The University of Lancaster was taking shape. A nondescript brick building housed a computer, all punch cards, reels of tape, and whirring.  The chaplaincy centre conspired to refer to Le Corbusier’s Notre Dame du Haut, though only later, under the tutelage of Basil Ward, might I have come to this misconception. I found a music room somewhere to which I escaped to play a recording of Fernando Germani playing Bach’s D Minor Toccata and Fugue, at full volume.  Later I realised that full volume was actually eleven on the scale, when The Who accepted £1,050 to perform Tommy in the Great Hall, and my ears still ring from being up close and personal with Pete Townshend’s 2,000 watt speakers.  Still later my brain was even further rearranged when Bob Marley and Peter Tosh thanked me for help in shifting the Wailers’ gear with a dark introduction to Caribbean customs in their dressing room….

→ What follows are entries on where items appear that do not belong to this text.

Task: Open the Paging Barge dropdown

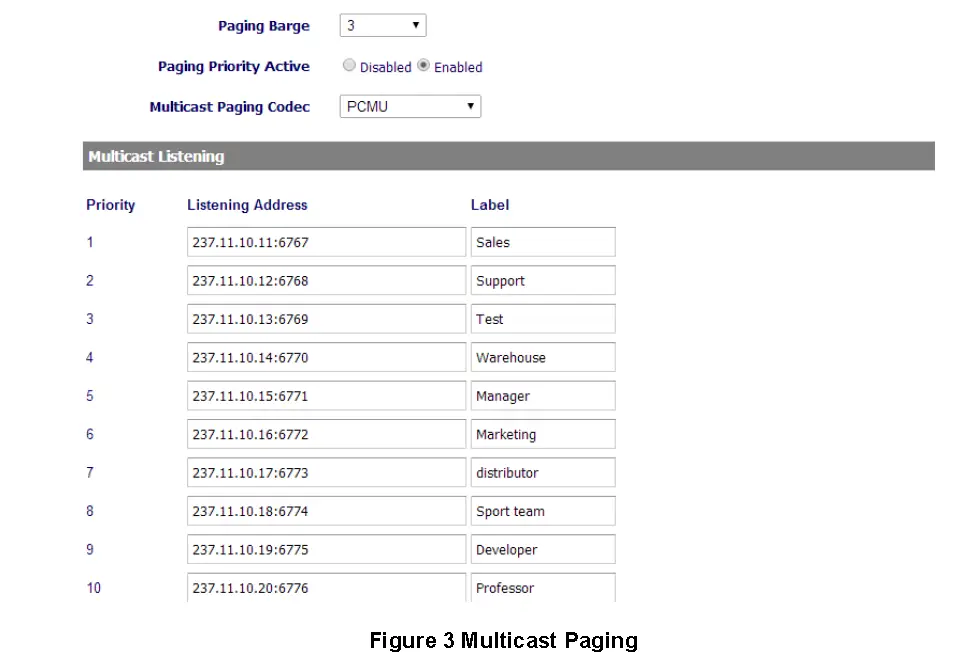Action: (382, 25)
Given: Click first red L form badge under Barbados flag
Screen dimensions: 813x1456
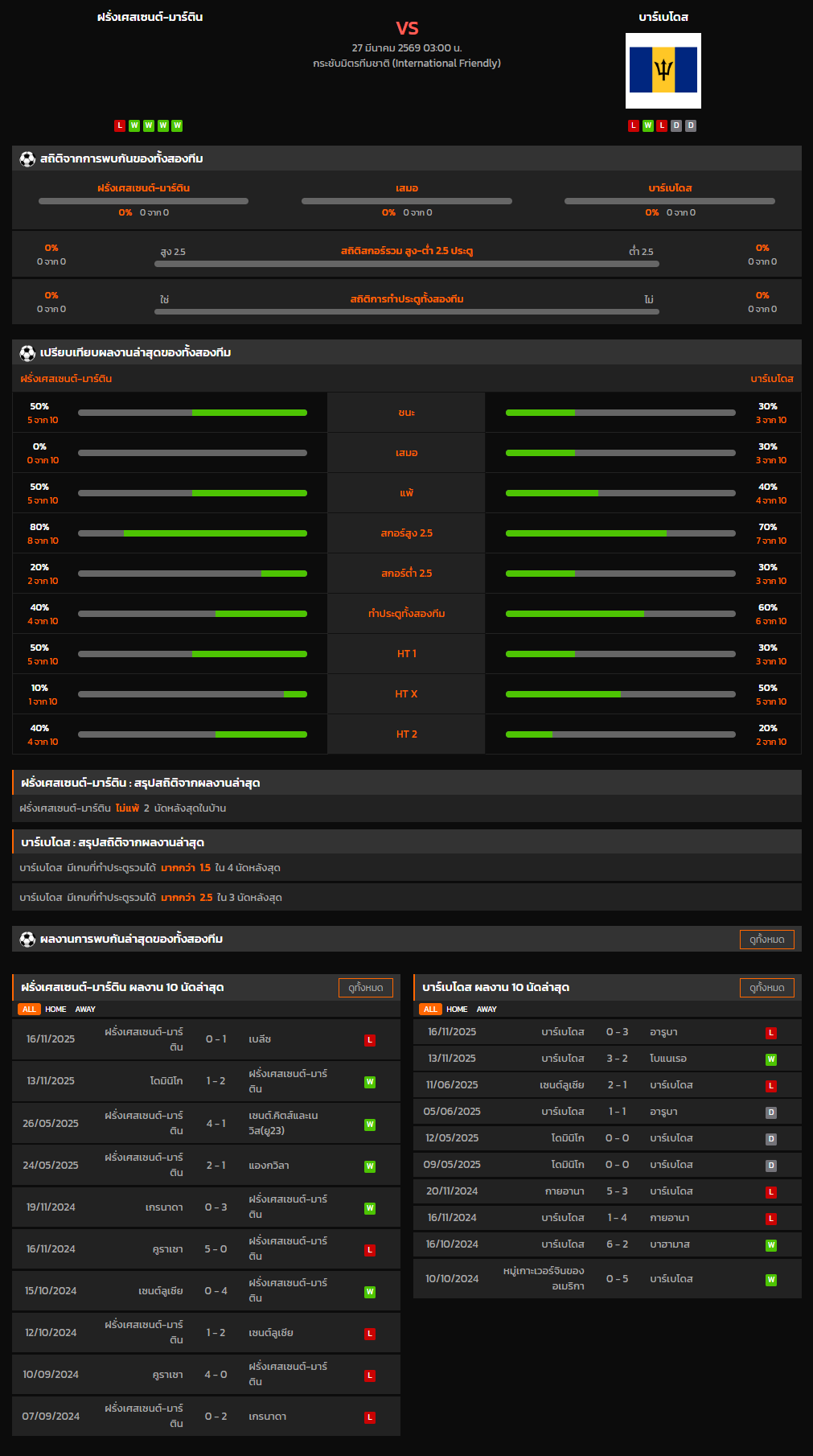Looking at the screenshot, I should pyautogui.click(x=634, y=125).
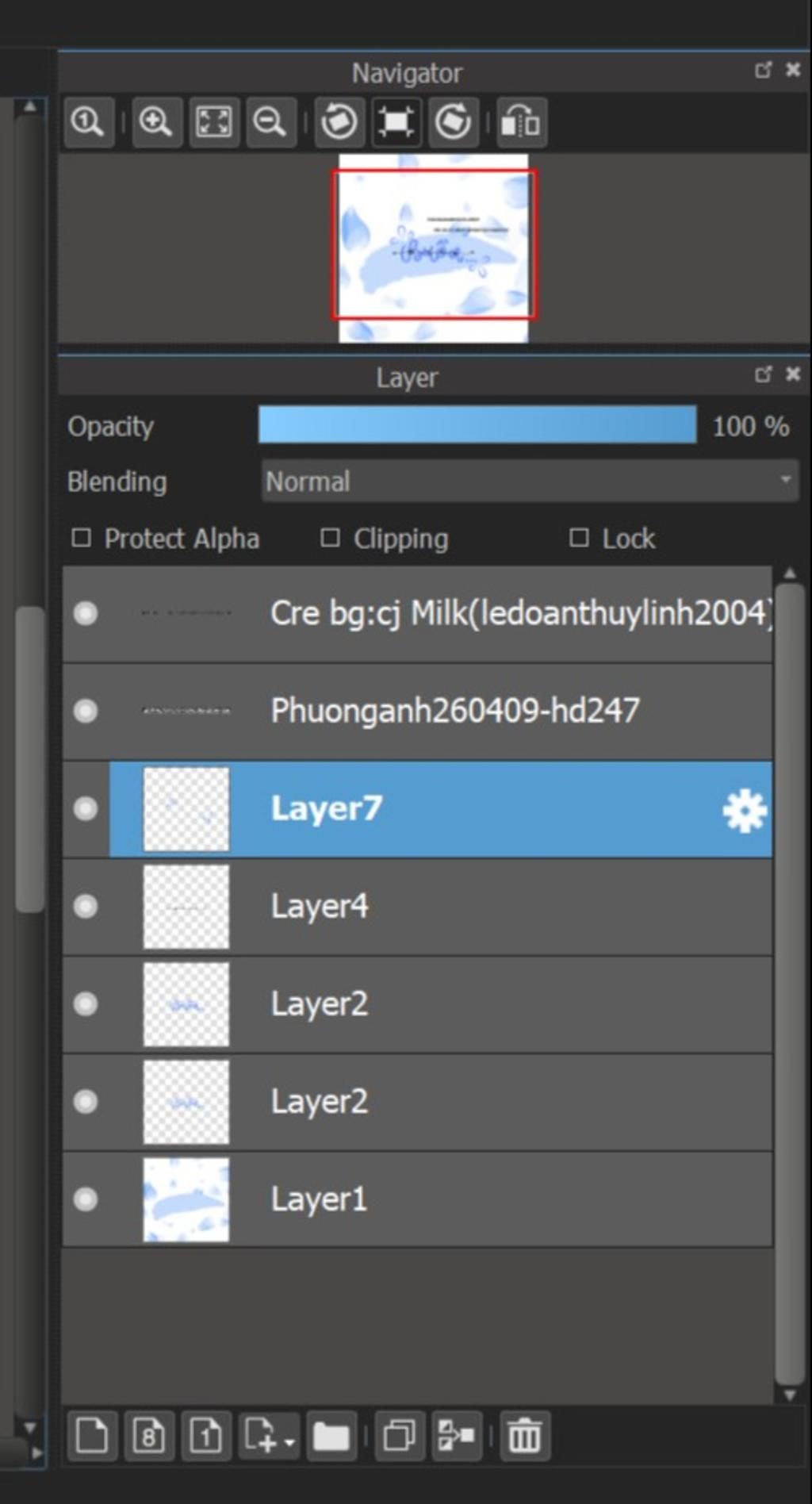Select the Layer4 layer
The image size is (812, 1504).
click(417, 907)
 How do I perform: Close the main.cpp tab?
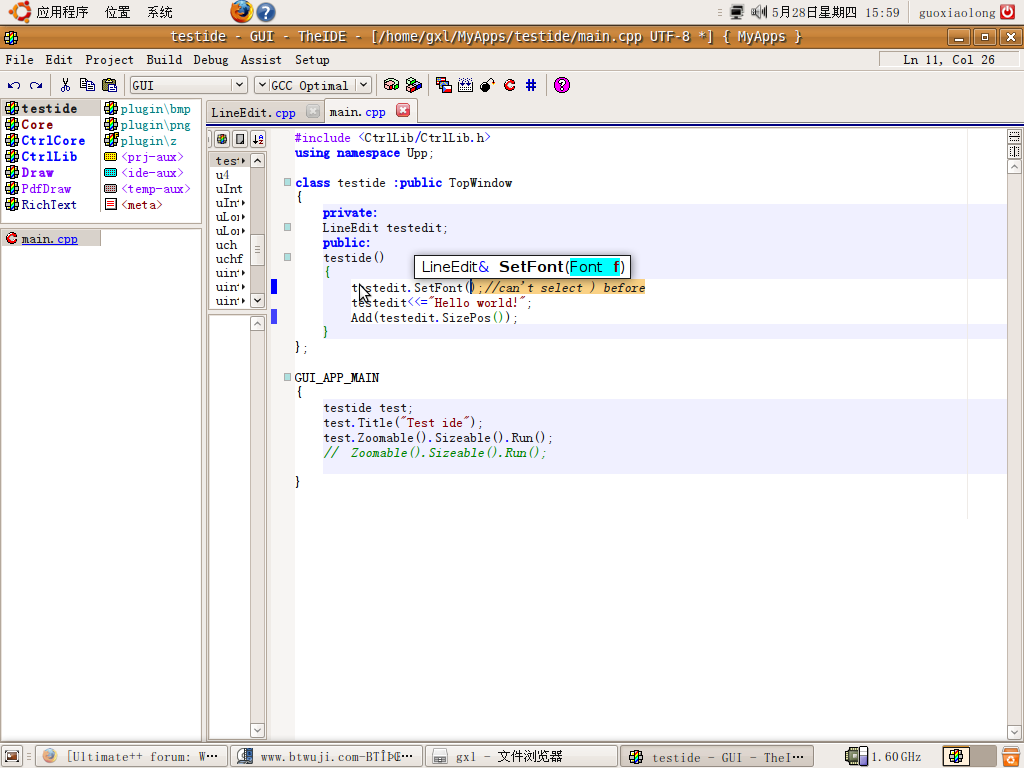click(x=403, y=111)
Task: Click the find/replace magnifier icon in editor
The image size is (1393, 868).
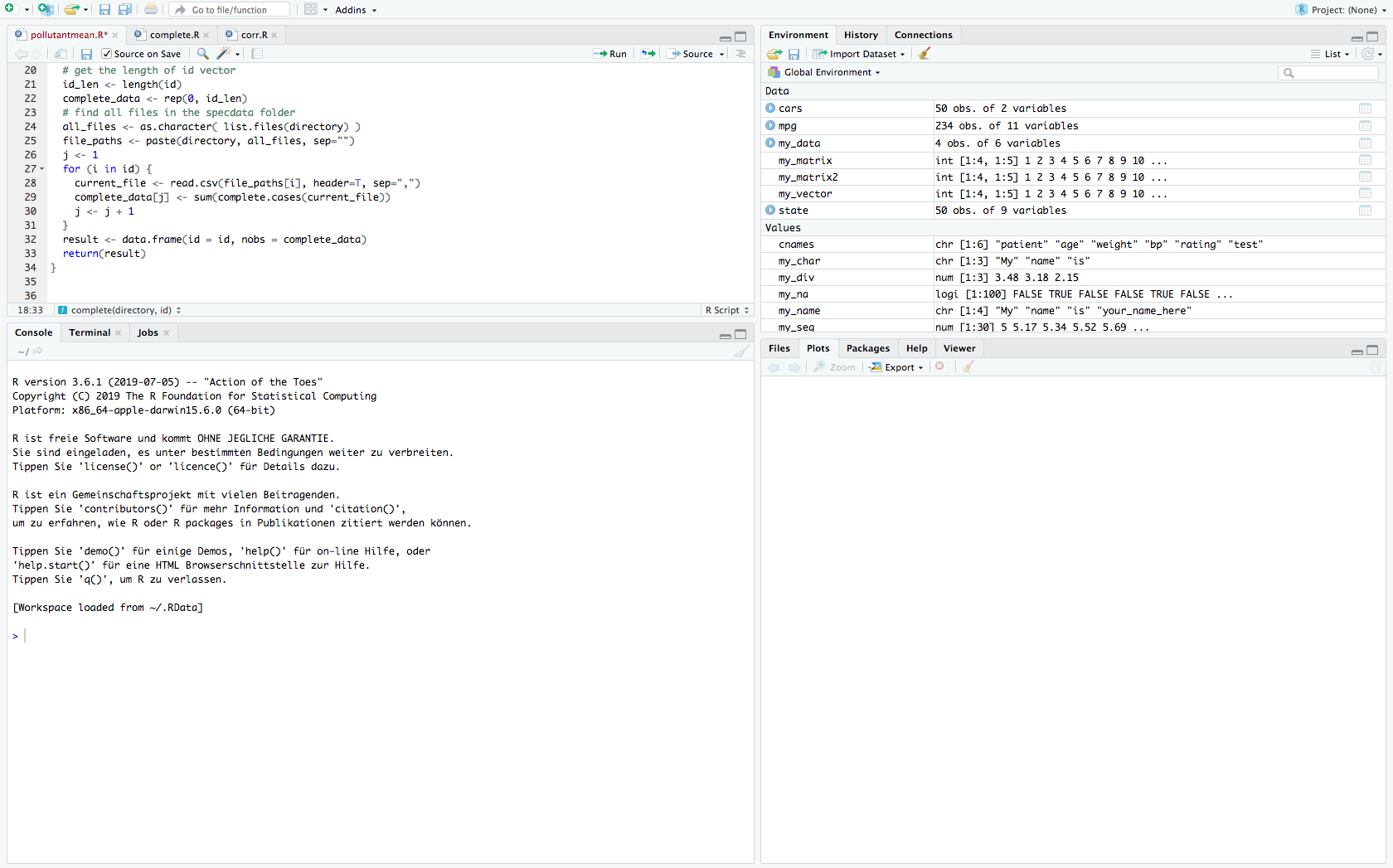Action: click(x=202, y=54)
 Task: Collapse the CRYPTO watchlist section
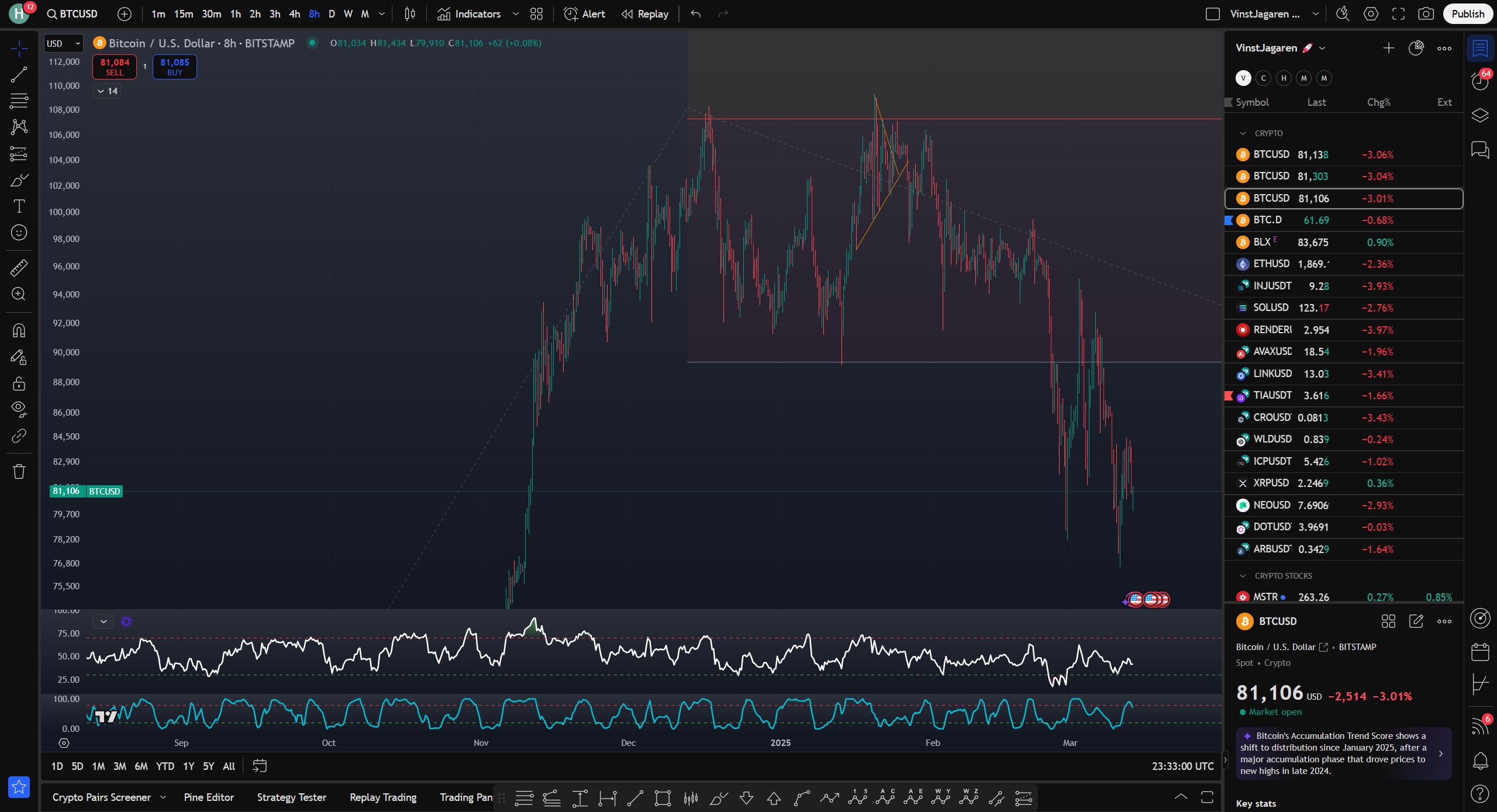tap(1243, 133)
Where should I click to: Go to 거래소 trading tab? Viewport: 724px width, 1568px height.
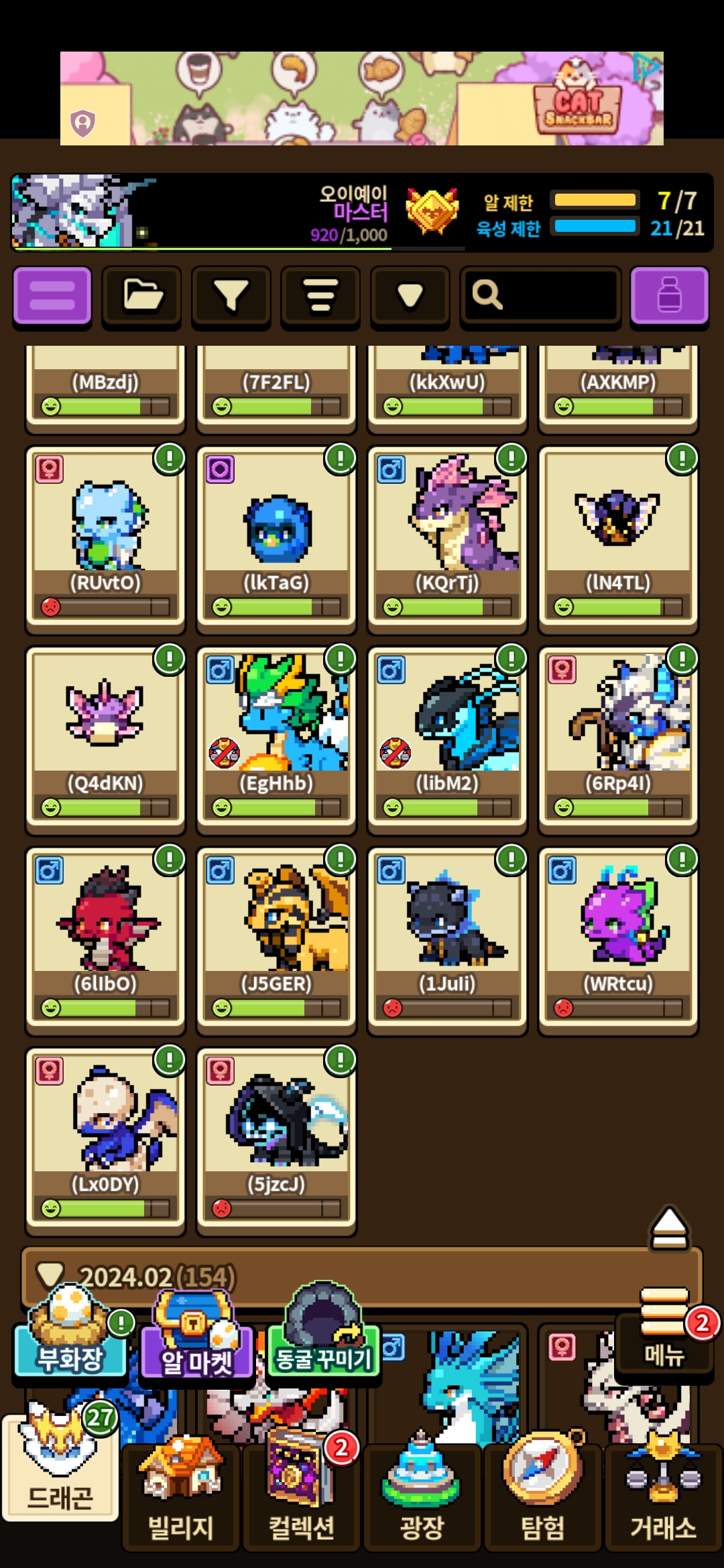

Around the same time I saw Leni Riefenstahl’s film of the 1936 Olympics; I remember asking someone in the interval how long it would go on, and was told that it was very long…. It covered the whole Olympics….  My understanding of the world was developing.

Kath Owen screamed I’m going back to New York City, I do believe I’ve had enough on grey walks under the M6 and over concrete tubes, even though she wasn’t from New York, she was from Treforest, a ward of Pontypridd, and it was there that her father took me on a tour of pubs, each of which had a back room with an ex-miner in a tuxedo and a bootlace tie endlessly singing Green, Green Grass of Home……

Sarah, from genteel Harrogate, slipped in a spillage of beer and broke an arm, so taught me to cook minced beef with sweet corn and mushrooms, with a crumbled OXO cube, in one saucepan.  For one.


Then Mary Lewis, one of four children of a Presbyterian Minister once of Coquetdale (but latterly of Geneva), became close, and stayed so through the second year in college and a year at 64 Dale Street in town, until, following her first class degree in history, the power of the US intervened in the form of a dandy don from Dumb Tom’s and I had to find consolation in Diane, from Stockport, and other drugs….

My understanding of the world continued to develop.  Slowly.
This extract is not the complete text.